● TASK
Reproduce the task scheduler design notes below word for word, from start to finish.

If each worker runs 10 concurrent tasks and average duration is 30s:
  capacity per worker ≈ 10 / 30 ≈ 0.33 tasks/sec sustained

To drain 50,000 tasks/sec (steady-state) you need:
  50,000 / 0.33 ≈ 150,000 concurrent execution slots (order-of-magnitude)

Interview point: execution throughput is worker-bound; the scheduler’s job is fair dispatch, not CPU.

Metadata Size¶

Per task row (illustrative):
  task_id (16) + partition_key (8) + run_at (8) + priority (4) + state (1) + pointers (32) ≈ 70 bytes + payload ref

50,000 new rows/sec × 200 bytes ≈ 10 MB/s ingest to index-heavy storage — plan partitioning and compaction.

Warning

Hot partitions appear if partitioning is weak (e.g., all tasks for one tenant share a key). Use hash(task_id) or hash(tenant_id, bucket) to spread load.

Step 3: High-Level Design¶

Architecture Overview¶

flowchart LR subgraph Clients API[API Gateway] end subgraph Control SCH[Scheduler fleet] TS[(Task store)] OS[(Object store / blob)] end subgraph Messaging RQ[Ready queue / stream] end subgraph Workers W1[Worker pool] W2[Worker pool] end API --> SCH SCH --> TS SCH --> OS SCH --> RQ W1 --> RQ W2 --> RQ W1 --> SCH W2 --> SCH

Components:

Component	Role
API layer	Authenticate, validate, assign `task_id`, persist metadata
Task store	Authoritative state: pending, scheduled time, attempts, lease owner
Ready queue	Fast path for tasks ready to run (per partition or global with care)
Scheduler fleet	Ticks delayed tasks into ready state; balances partitions
Workers	Pull or receive pushes, acquire lease, execute user code
DLQ	Terminal failure store for inspection and replay tooling

Note

Separation: durable metadata in DB; large payloads in blob storage; ready work in a queue optimized for concurrent consumers (Kafka partition, Redis Streams, SQS, etc.).

● LISTED ENTRIES

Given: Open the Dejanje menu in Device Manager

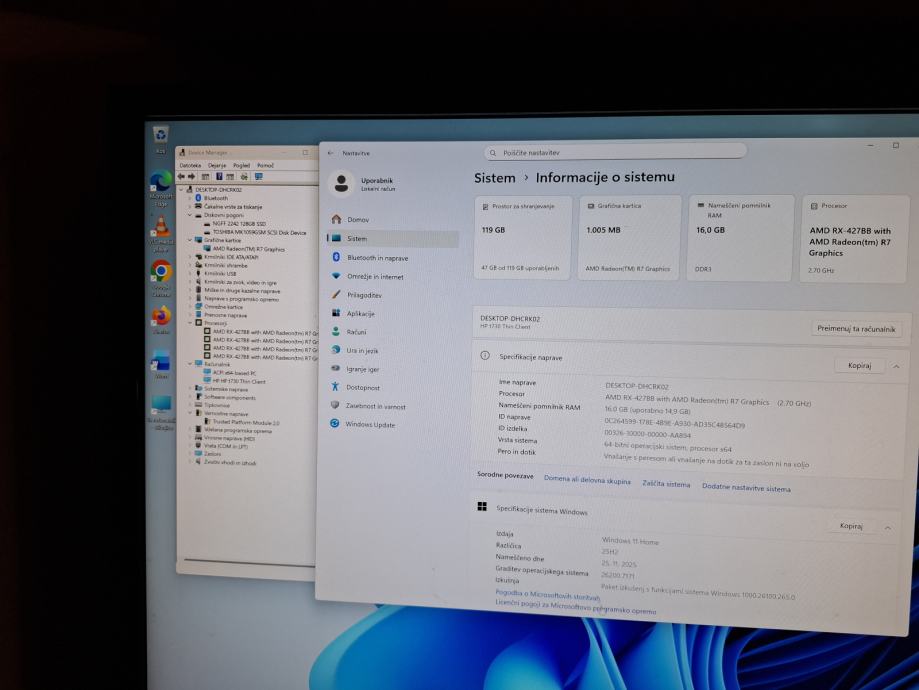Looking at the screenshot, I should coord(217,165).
---
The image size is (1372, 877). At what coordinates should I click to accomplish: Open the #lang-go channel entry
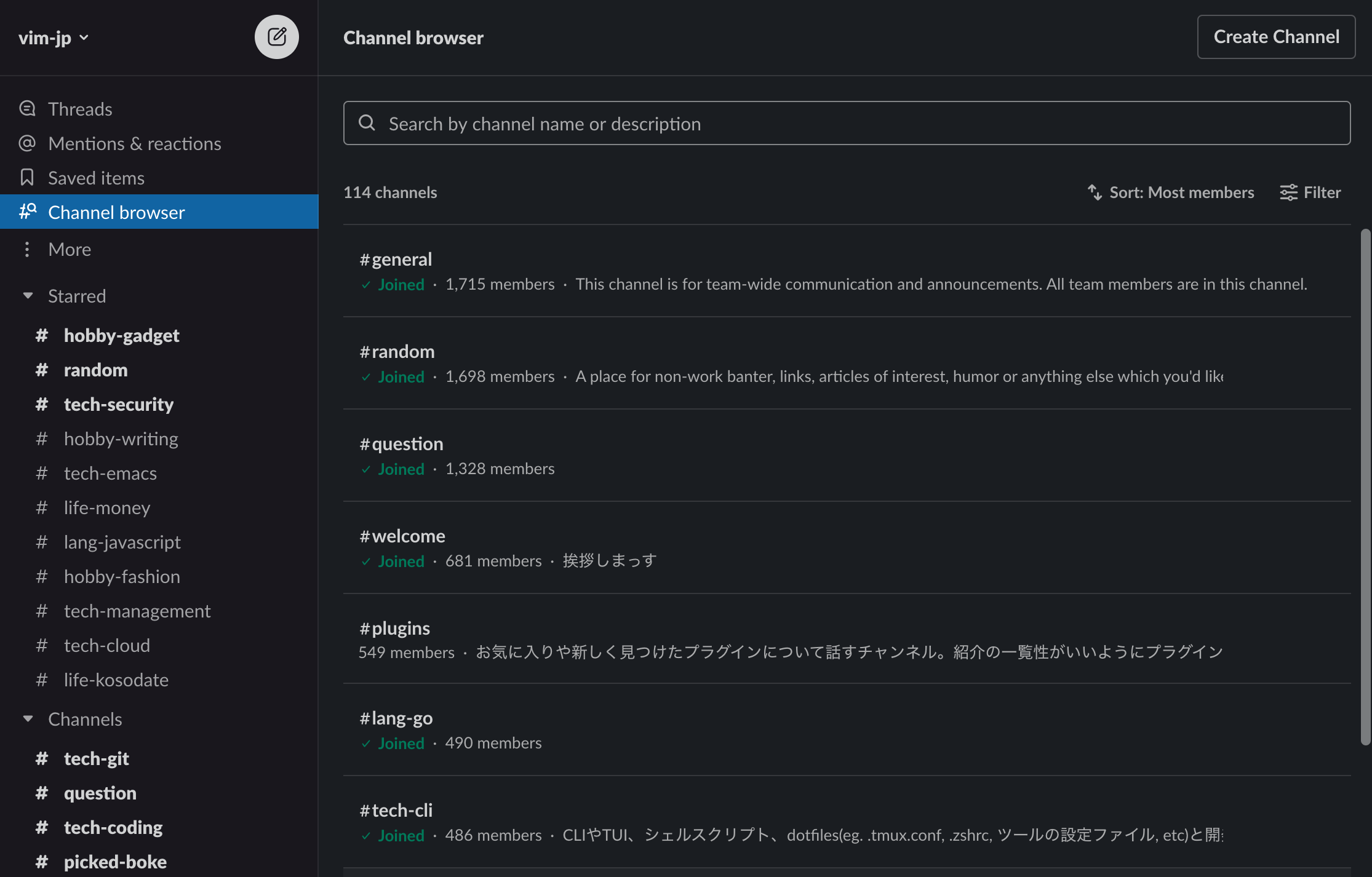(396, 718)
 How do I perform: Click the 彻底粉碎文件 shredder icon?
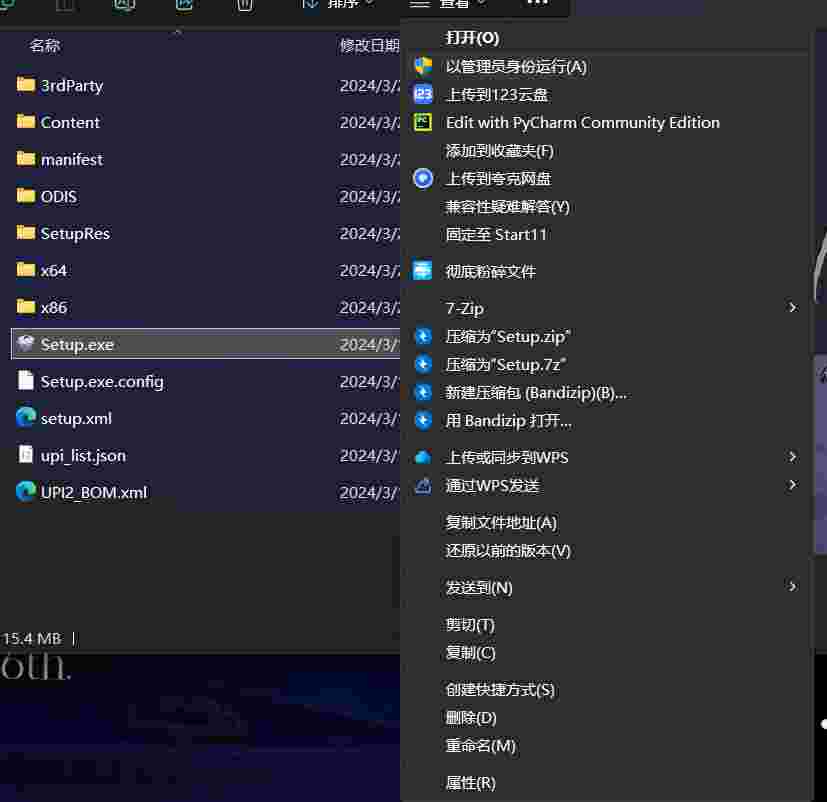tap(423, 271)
---
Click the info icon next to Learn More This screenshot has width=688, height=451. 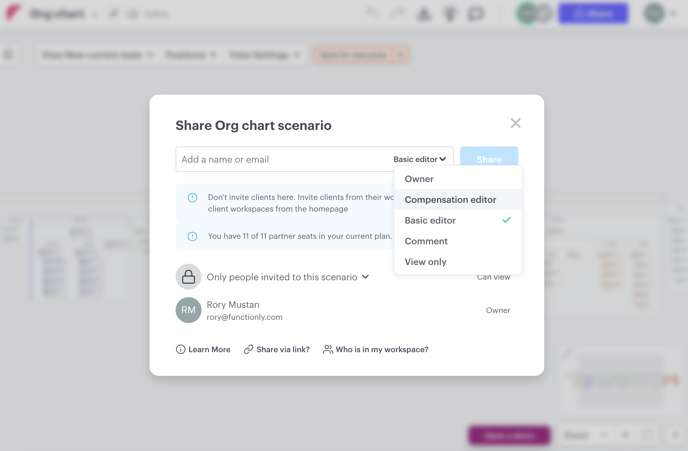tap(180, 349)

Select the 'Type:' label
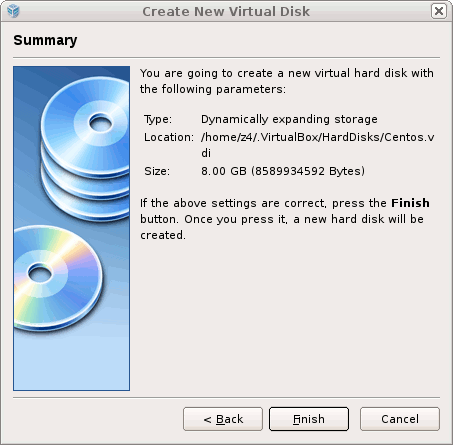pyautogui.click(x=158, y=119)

● ANSWER TO THIS EXERCISE
If each worker runs 10 concurrent tasks and average duration is 30s:
  capacity per worker ≈ 10 / 30 ≈ 0.33 tasks/sec sustained

To drain 50,000 tasks/sec (steady-state) you need:
  50,000 / 0.33 ≈ 150,000 concurrent execution slots (order-of-magnitude)

Interview point: execution throughput is worker-bound; the scheduler’s job is fair dispatch, not CPU.

Metadata Size¶

Per task row (illustrative):
  task_id (16) + partition_key (8) + run_at (8) + priority (4) + state (1) + pointers (32) ≈ 70 bytes + payload ref

50,000 new rows/sec × 200 bytes ≈ 10 MB/s ingest to index-heavy storage — plan partitioning and compaction.

Warning

Hot partitions appear if partitioning is weak (e.g., all tasks for one tenant share a key). Use hash(task_id) or hash(tenant_id, bucket) to spread load.

Step 3: High-Level Design¶

Architecture Overview¶

flowchart LR subgraph Clients API[API Gateway] end subgraph Control SCH[Scheduler fleet] TS[(Task store)] OS[(Object store / blob)] end subgraph Messaging RQ[Ready queue / stream] end subgraph Workers W1[Worker pool] W2[Worker pool] end API --> SCH SCH --> TS SCH --> OS SCH --> RQ W1 --> RQ W2 --> RQ W1 --> SCH W2 --> SCH

Components:

Component	Role
API layer	Authenticate, validate, assign `task_id`, persist metadata
Task store	Authoritative state: pending, scheduled time, attempts, lease owner
Ready queue	Fast path for tasks ready to run (per partition or global with care)
Scheduler fleet	Ticks delayed tasks into ready state; balances partitions
Workers	Pull or receive pushes, acquire lease, execute user code
DLQ	Terminal failure store for inspection and replay tooling

Note

Separation: durable metadata in DB; large payloads in blob storage; ready work in a queue optimized for concurrent consumers (Kafka partition, Redis Streams, SQS, etc.).